This is the mail archive of the
libc-alpha@sourceware.org
mailing list for the glibc project.
[RFC] Propose fix for race conditions in pthread cancellation (bz#12683)
- From: Adhemerval Zanella <azanella at linux dot vnet dot ibm dot com>
- To: "GNU C. Library" <libc-alpha at sourceware dot org>, Rich Felker <dalias at aerifal dot cx>
- Date: Wed, 10 Sep 2014 18:47:58 -0300
- Subject: [RFC] Propose fix for race conditions in pthread cancellation (bz#12683)
- Authentication-results: sourceware.org; auth=none
Hi all,
I have summarized in [1] the current issues with GLIBC pthread cancellation system,
the current GLIBC implementation and the proposed solution by Rich Felker with the
adjustment required to enabled it on GLIBC.

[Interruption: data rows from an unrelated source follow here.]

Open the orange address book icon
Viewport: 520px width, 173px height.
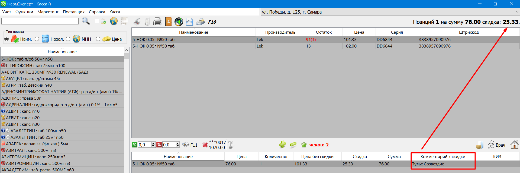(168, 22)
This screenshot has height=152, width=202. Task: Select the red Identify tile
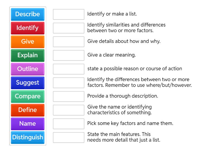click(28, 28)
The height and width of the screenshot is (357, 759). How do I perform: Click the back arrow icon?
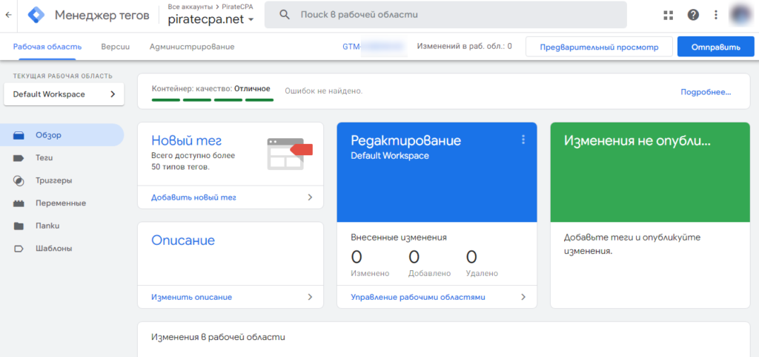pos(8,15)
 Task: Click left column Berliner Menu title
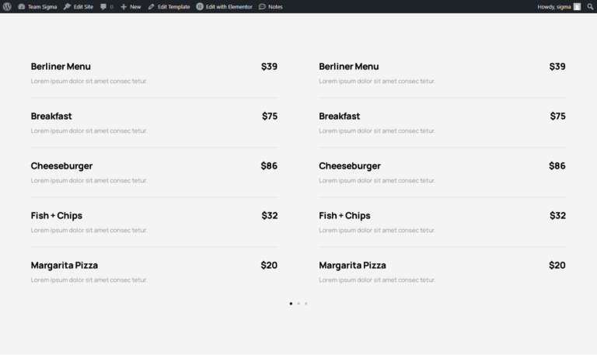[x=61, y=67]
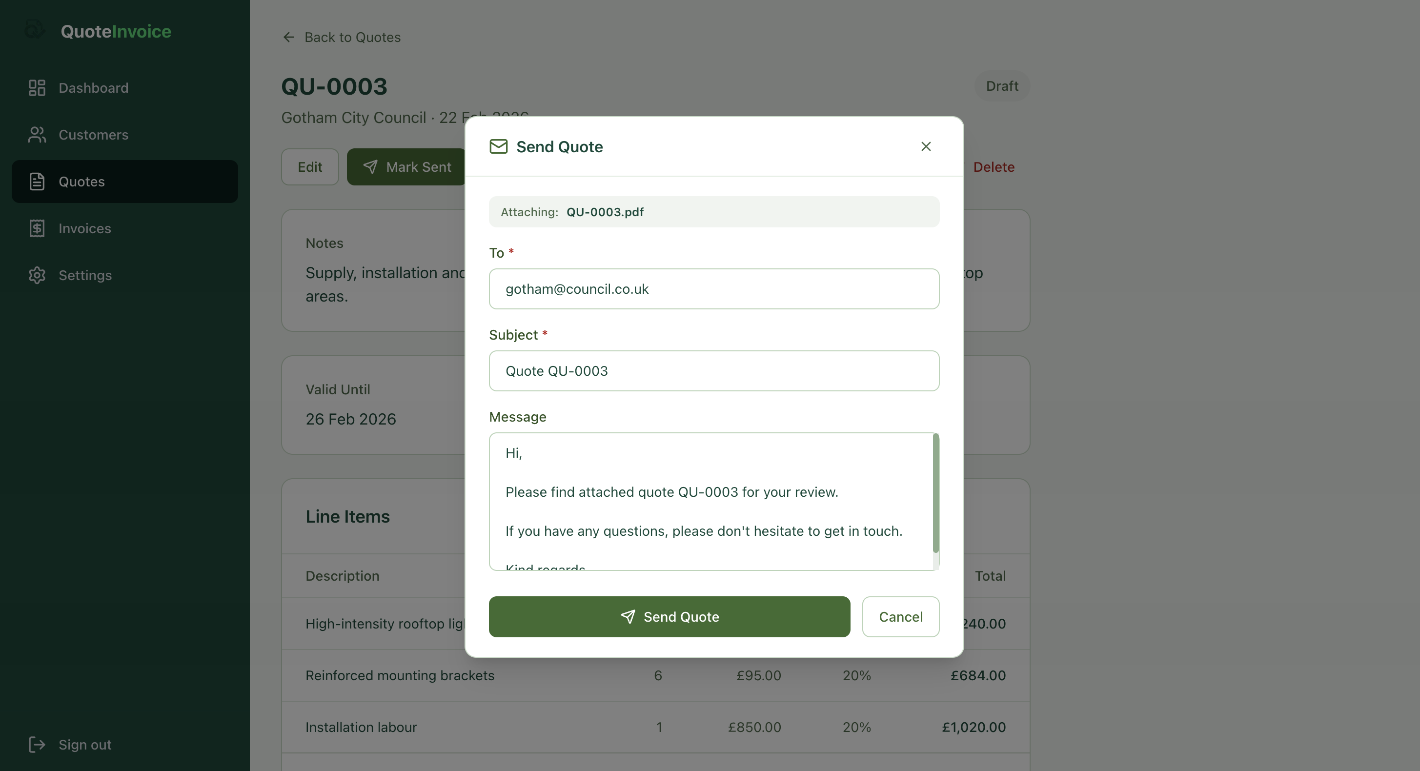Close the Send Quote dialog

pyautogui.click(x=926, y=146)
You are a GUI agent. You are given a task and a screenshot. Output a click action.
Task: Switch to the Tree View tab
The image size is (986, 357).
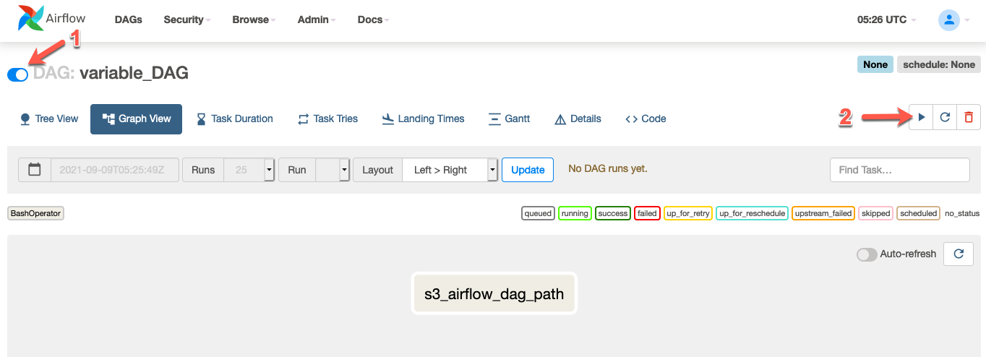[48, 119]
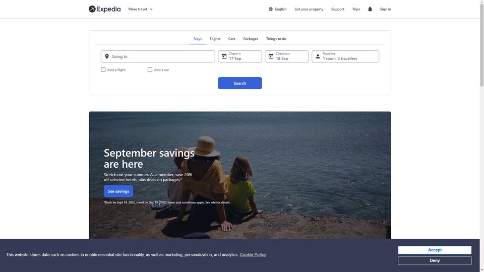This screenshot has height=272, width=484.
Task: Click the globe language icon
Action: click(270, 9)
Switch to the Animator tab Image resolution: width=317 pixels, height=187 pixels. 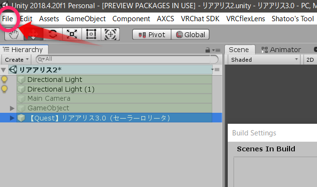281,50
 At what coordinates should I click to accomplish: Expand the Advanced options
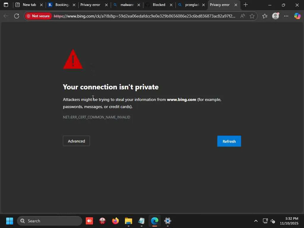tap(76, 141)
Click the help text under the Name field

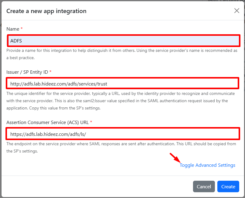pyautogui.click(x=122, y=54)
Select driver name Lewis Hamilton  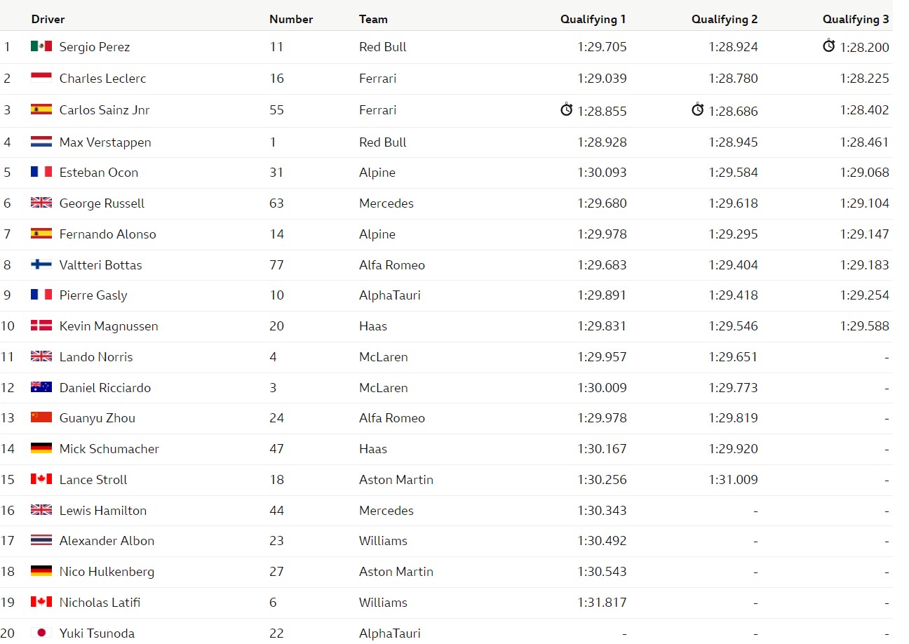pos(103,511)
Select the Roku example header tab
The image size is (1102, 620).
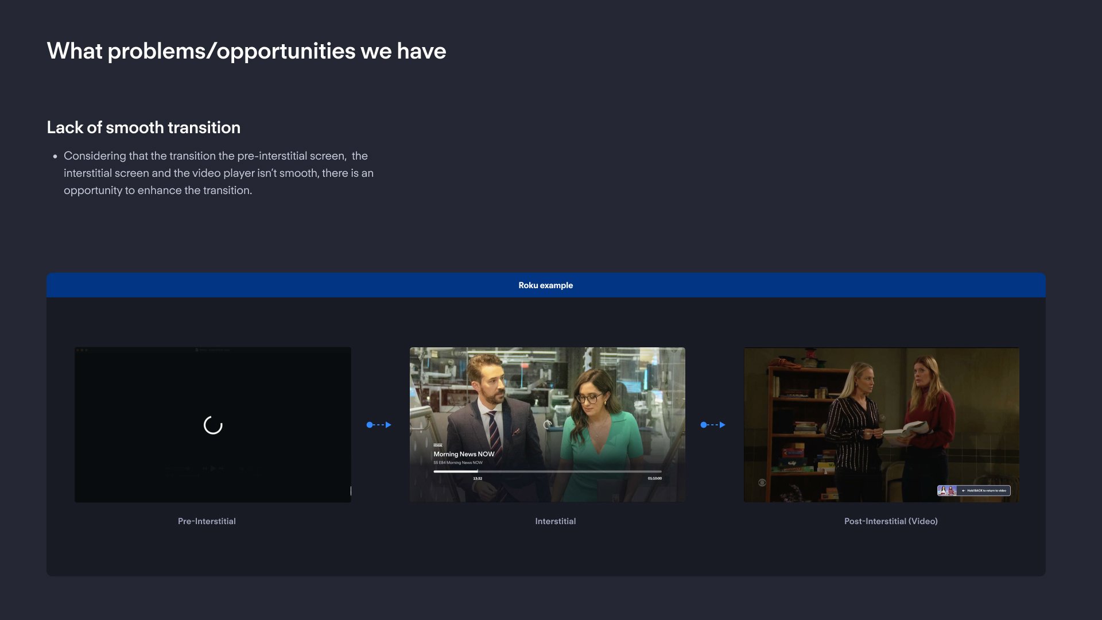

It is still heavily WIP and I'm still planning to add more content, so any question,
comments, advices are welcomed.
The GLIBC adjustment to proposed solution is in fact the current work I'm doing to
rewrite pthread cancellation subsystem [2]. My code still needs a *lot* of cleanup,
but initial results are promising. It is building on both powerpc64 and x86_64
(it won't build on others platforms basically because I rewrite the way cancelable
syscalls are done).
Current NPTL testcase are all passing but:
FAIL: nptl/tst-cancel-wrappers
FAIL: nptl/tst-cancel20
FAIL: nptl/tst-cancel21-static
FAIL: nptl/tst-cancel4
FAIL: nptl/tst-cancel5
FAIL: nptl/tst-cancelx20
FAIL: nptl/tst-cancelx21
FAIL: nptl/tst-cancelx4
FAIL: nptl/tst-cancelx5
FAIL: nptl/tst-detach1
The 'nptl/tst-cancel-wrappers' is expected since I get rid of the
enable_asynccancel/disable_asynccancel function, but the other are due the fact now
cancellation *will not* on one important case:
* syscall is blocked but with some side effects already having taken place (for
instance partial read/write/send/etc.)
This is the cases for tst-cancel[4/5] that checks for cancelable write and send
and the way the test is code, kernel IP address from signal handler is *after*
syscall, indicating partial read/send. Similar cases occurs for tst-cancel[20|21],
where the read returns after the syscall in pipe reading. I'm still checking
nptl/tst-detach1.
Anyway, now I would like comments about proposed solution and if the cases for
new failures should not be allowed or if testcases now should be adjusted.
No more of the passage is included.